• Extrait
= = =

Harper Lee est une romancière américaine née en 1928. Native de l'Alabama, elle a vécu toute son enfance dans les États-Unis ségrégationnistes. En 1945, elle interrompt ses études de Droits pour s'installer à New-York avec l'idée de devenir romancière. Elle effectue un travail de recherche et de documentation pour son ami Truman Capote et l'assiste dans la rédaction de son quatrième roman, "De sang froid" (1965) qu'il lui dédicacera.

 Le mystère qui entoure sa vie donne lieu à une multitude de suppositions et de rumeurs colportées par les médias. En 1960, paraît son premier livre "Ne tirez pas sur l'oiseau moqueur" dans lequel elle appelle à la reconnaissance des droits civiques des Afro-Américains ainsi qu'à l'abolition de toute forme de discrimination. Il connaît un succès immédiat et son auteure est récompensée par le Prix Pulitzer l'année suivante.

 Elle surprend tout le monde en publiant une suite, "Va et poste une sentinelle", après 55 ans de silence. C'est son deuxième et dernier roman puisqu'elle disparaît quelques mois plus tard.

 

 4e de couverture :

Jean Louise Finch, dite "Scout", l'inoubliable héroïne de Ne tirez pas sur l'oiseau moqueur, est de retour dans sa petite ville natale de l'Alabama, Maycomb, pour rendre visite à son père, Atticus. Vingt ans ont passé. Nous sommes au milieu des années 1950, et la nation se déchire autour des questions raciales. Confrontée à la société qui l'a façonnée mais dont elle croit être affranchie en partant vivre à New-York, Jean Louise va découvrir ses proches sous un jour inédit...

= = =

• Tâche A
Restituez à l'identique tout ce qui va de « 4e de couverture » jusqu'à « un jour inédit... » dans l'extrait sur Harper Lee.
• Tâche B
Rédigez la suite de l'extrait sur Harper Lee à partir de l'endroit où il s'arrête.
Les données ci-dessous proviennent d'une autre source.

• Données affichées

= = =

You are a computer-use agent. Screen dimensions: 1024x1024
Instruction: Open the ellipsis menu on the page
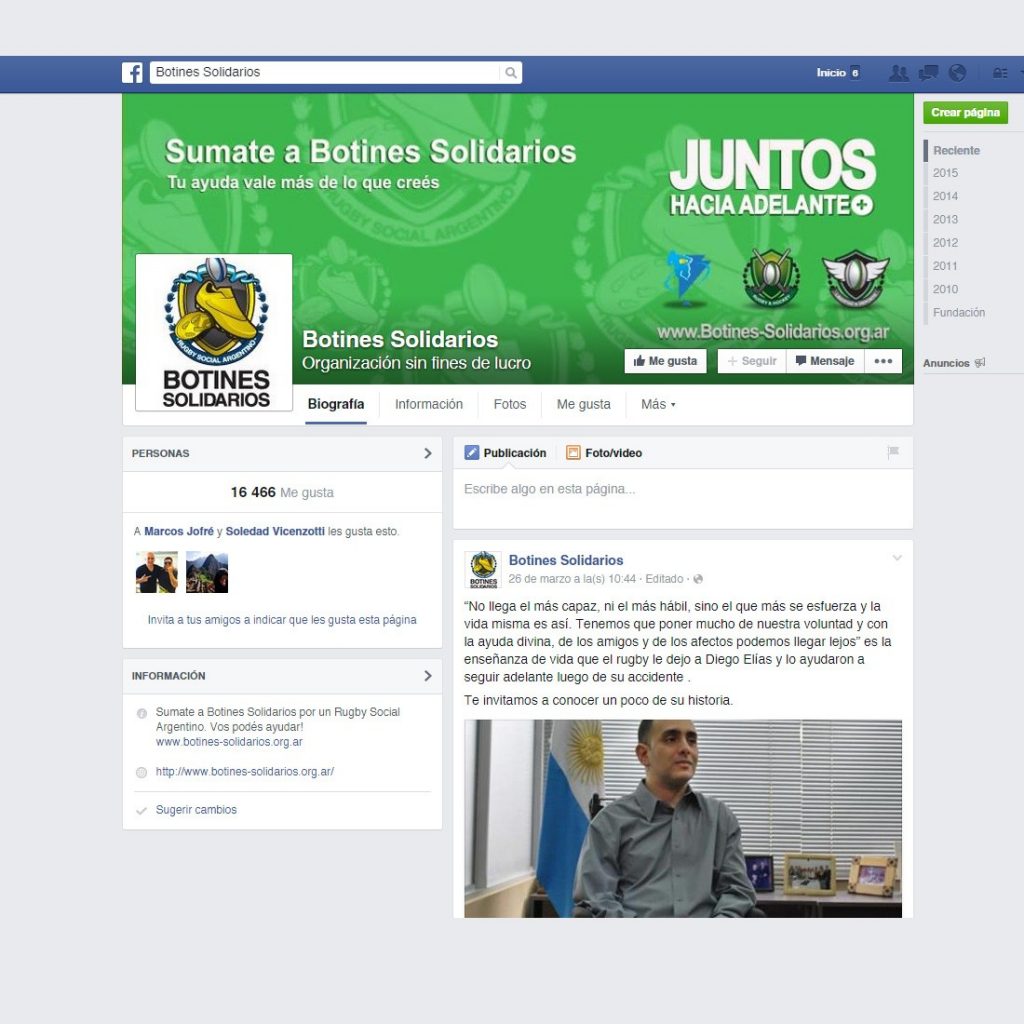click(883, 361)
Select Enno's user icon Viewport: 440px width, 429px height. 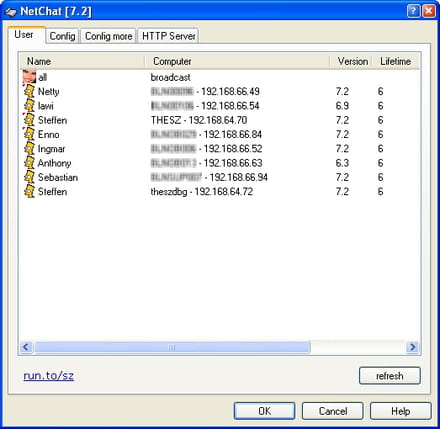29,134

= = =

• Réponse à l'exercice A
4e de couverture :

Jean Louise Finch, dite "Scout", l'inoubliable héroïne de Ne tirez pas sur l'oiseau moqueur, est de retour dans sa petite ville natale de l'Alabama, Maycomb, pour rendre visite à son père, Atticus. Vingt ans ont passé. Nous sommes au milieu des années 1950, et la nation se déchire autour des questions raciales. Confrontée à la société qui l'a façonnée mais dont elle croit être affranchie en partant vivre à New-York, Jean Louise va découvrir ses proches sous un jour inédit...

• Réponse à l'exercice B
Chronique douce-amère de l'adieu à l'enfance, entre tendresse et férocité, espoir et désenchantement, révolte et révélations, Va et poste une sentinelle est le deuxième roman de l'auteur de Ne tirez pas sur l'oiseau moqueur mais fut écrit avant son livre culte, prix Pulitzer en 1961. Si sa publication constitue aujourd'hui un événement majeur, ce n'est pas seulement parce qu'il a fallu attendre plus d'un demi-siècle pour connaître son existence, ni parce qu'il a d'ores et déjà battu tous les records de ventes (plus d'1,1 million d'exemplaires en une semaine lors de sa parution aux États-Unis), mais aussi, et surtout, parce qu'il s'agit d'un grand livre, puissant, émouvant, dérangeant : un troublant miroir tendu à un monde qui, malgré le passage du temps, nous parle toujours du nôtre.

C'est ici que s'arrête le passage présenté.